Seattle, WA – The Seattle CityClub and the National Conference on Citizenship (NCoC) released the 2013 Greater Seattle Civic Health Index. The report reveals how residents in the greater Seattle area engage in important civic activities such as voting, volunteering, and interacting with neighbors. This type of engagement is critical because it is linked to the economic and personal health of individuals and communities. Overall, the report finds Seattle’s civic health to be excellent, but with key areas of weakness in civic connection and trust.

Click here to download the 2013 Seattle Civic Health Index

“Seattleites are some of the most civically and politically engaged citizens in the country when given an issue to rally around,” said Diane Douglas, executive Director of the Seattle CityClub. “Yet, this report shows we still have work to do. As a metropolitan region, we struggle to master the informal, but powerful personal connections that grease the gears of compromise and action in our community. Given the strong pace of immigration into our region, we also must ensure that everyone is welcomed and empowered to participate in civic life.”

Compared to the top 50 metropolitan areas in America, greater Seattle ranked among the highest when it came to joining a school, neighborhood, or community association (1st), buying or boycotting a product (2nd), volunteering (3rd), and always voting in local elections (6th).
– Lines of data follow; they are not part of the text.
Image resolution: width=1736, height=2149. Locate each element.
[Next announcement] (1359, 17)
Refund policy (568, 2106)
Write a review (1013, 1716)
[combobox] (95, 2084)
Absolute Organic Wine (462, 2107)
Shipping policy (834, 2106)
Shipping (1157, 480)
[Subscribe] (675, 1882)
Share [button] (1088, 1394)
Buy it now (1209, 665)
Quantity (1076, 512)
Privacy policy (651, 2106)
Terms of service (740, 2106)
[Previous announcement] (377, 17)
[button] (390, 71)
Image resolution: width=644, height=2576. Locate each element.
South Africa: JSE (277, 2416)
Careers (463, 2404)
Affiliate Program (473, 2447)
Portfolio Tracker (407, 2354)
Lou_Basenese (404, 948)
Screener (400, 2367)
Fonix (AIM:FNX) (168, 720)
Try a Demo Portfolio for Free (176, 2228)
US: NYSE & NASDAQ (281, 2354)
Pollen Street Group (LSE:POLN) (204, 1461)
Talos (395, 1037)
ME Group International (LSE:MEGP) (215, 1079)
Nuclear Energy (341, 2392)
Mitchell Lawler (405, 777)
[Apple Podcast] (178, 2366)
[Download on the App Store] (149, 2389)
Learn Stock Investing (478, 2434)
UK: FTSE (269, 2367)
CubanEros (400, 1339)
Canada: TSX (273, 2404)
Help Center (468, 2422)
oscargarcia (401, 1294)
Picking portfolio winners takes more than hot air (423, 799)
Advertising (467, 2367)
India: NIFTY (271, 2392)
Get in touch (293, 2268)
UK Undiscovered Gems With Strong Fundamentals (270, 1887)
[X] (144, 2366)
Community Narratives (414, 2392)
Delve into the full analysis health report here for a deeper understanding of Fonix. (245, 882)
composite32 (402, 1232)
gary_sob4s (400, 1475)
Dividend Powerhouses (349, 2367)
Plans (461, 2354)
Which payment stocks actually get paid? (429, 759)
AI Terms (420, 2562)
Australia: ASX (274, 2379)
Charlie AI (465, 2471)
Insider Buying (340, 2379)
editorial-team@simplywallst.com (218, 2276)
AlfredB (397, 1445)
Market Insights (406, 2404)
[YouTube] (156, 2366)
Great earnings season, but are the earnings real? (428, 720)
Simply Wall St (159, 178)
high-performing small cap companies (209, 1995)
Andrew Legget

However, residents fared among the worst when comparing indicators of informal participation such as talking with neighbors frequently (48th) and giving or receive favors with neighbors frequently (37th).

“Seattle CityClub is doing critical work by starting a conversation to further strengthen civic life in King, Pierce, and Snohomish counties,” said Ilir Zherka, executive director of the National Conference on Citizenship. “While this report reveals clear challenges to greater Seattle’s civic health, Seattleites have a strong civic foundation and the skills to tackle these challenges.”

“This report is an important first step in building on our civic strengths and addressing our challenges, especially in developing civic connections and trust,” said Diane Douglas. “We will continue the work started today by disseminating these findings and activating partner organizations across the region to improve civic life in Seattle. Maintaining strong civic health is vital to sustaining regional prosperity.’

The report data was obtained primarily from the 2012 U.S. Census Bureau Current Population Survey on Voting, Volunteering and Civic Engagement. Following are additional key findings from the report:

-Seattleites donate to charity at significantly higher rates than the United States as a whole (59.9% to 51.1%). Seattle ranked 16th in donations to charity when comparing the top 51 metropolitan statistical areas (MSAs).

-Greater Seattle has greater confidence in corporations and public schools when compared to both the United States and Washington state.

-Higher levels of education and income correlate with higher levels of almost every measure of political participation and civic involvement analyzed in the Civic Health Index.

The report also includes suggestions for reshaping the community’s civic environment. Large scale recommendations include investing in action oriented civic education, finding ways to build community pride and belonging, and communicating civic information across all available channels.